Nei 19 minuti di video in cui Schneider è intervistato dall’ex attore di iCarly BooG!e, il produttore ha chiesto perdono per il suo comportamento nella writer room, ammettendo di non essere stato sempre un buon leader a causa della sua immaturità ed ha affrontato le accuse di aver contribuito a creare un ambiente lavorativo inadatto a dei minorenni, confermando che alcune delle sfide proposte da On-Air Dare fossero effettivamente andate “troppo oltre“.

Considerato tuttavia quanto il documentario abbia indelebilmente macchiato la sua reputazione, poco tempo dopo la pubblicazione del video, Schneider ha rilasciato un’intervista a The Wrap, in cui ha anticipato di aver deciso di intraprendere una causa per diffamazione contro i produttori della docuserie:

Recentemente la docuserie Quiet on Set ha evidenziato gli errori che ho commesso e la scarsa capacità di giudizio che ho dimostrato durante la mia permanenza a Nickelodeon. Non vi è dubbio dubbio che a volte sia stato un cattivo leader e sono sinceramente dispiaciuto per il mio comportamento di cui continuerò ad assumermi la responsabilità.
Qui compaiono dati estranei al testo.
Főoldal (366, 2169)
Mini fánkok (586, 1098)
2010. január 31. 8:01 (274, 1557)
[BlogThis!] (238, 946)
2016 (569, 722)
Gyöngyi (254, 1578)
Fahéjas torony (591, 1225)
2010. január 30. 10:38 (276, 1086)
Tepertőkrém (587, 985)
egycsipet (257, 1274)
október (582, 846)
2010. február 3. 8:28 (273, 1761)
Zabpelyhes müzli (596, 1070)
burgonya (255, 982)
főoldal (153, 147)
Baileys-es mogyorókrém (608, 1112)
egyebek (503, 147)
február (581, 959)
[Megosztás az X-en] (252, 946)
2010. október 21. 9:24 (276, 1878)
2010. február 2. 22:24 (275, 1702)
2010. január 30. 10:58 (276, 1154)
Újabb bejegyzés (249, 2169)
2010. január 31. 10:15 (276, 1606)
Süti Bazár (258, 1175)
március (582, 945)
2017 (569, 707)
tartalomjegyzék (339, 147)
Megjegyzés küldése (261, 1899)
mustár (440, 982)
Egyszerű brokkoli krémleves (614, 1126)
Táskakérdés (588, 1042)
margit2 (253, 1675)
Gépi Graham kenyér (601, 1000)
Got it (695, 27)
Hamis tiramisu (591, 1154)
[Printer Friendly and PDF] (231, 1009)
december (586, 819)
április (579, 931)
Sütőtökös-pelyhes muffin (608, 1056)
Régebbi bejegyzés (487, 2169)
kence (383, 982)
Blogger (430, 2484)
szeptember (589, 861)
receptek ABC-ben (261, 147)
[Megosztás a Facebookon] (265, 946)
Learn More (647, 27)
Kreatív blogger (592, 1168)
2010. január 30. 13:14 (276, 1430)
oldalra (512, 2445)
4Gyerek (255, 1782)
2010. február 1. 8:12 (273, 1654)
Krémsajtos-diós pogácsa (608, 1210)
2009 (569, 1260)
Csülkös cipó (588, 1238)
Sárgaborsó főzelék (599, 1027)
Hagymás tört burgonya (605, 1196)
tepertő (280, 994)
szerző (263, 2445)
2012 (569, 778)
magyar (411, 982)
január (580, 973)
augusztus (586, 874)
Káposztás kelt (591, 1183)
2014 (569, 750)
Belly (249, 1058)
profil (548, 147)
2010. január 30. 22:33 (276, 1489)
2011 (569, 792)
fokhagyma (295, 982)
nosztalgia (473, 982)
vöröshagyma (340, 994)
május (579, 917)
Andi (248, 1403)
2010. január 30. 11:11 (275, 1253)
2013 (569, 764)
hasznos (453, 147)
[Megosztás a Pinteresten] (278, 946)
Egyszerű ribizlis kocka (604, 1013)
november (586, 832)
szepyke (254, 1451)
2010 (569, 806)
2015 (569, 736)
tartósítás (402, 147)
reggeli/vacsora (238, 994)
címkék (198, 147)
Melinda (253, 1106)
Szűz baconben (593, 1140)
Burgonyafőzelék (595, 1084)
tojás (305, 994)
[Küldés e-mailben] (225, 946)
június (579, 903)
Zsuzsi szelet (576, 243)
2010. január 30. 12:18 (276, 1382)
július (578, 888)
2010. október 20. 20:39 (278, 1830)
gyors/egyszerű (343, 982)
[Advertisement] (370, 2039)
Tuttavia, dopo aver visto Quiet on Set e il suo trailer e le reazioni che hanno provocato, non ho altra scelta che intraprendere un’azione legale. Nel loro tentativo di fuorviare gli spettatori e aumentare gli ascolti, sono andati oltre il dovere di riportare la verità e hanno falsamente lasciato intendere che fossi coinvolto in qualche crimine o lo abbia facilitato, quando ci sono stati dei veri predatori di minorenni che sono stati condannati per i crimini che hanno commesso“.

I 5 episodi della docuserie Quiet on Set : The Dark Side of Kids TV saranno disponibili dal 10 maggio su Discovery+.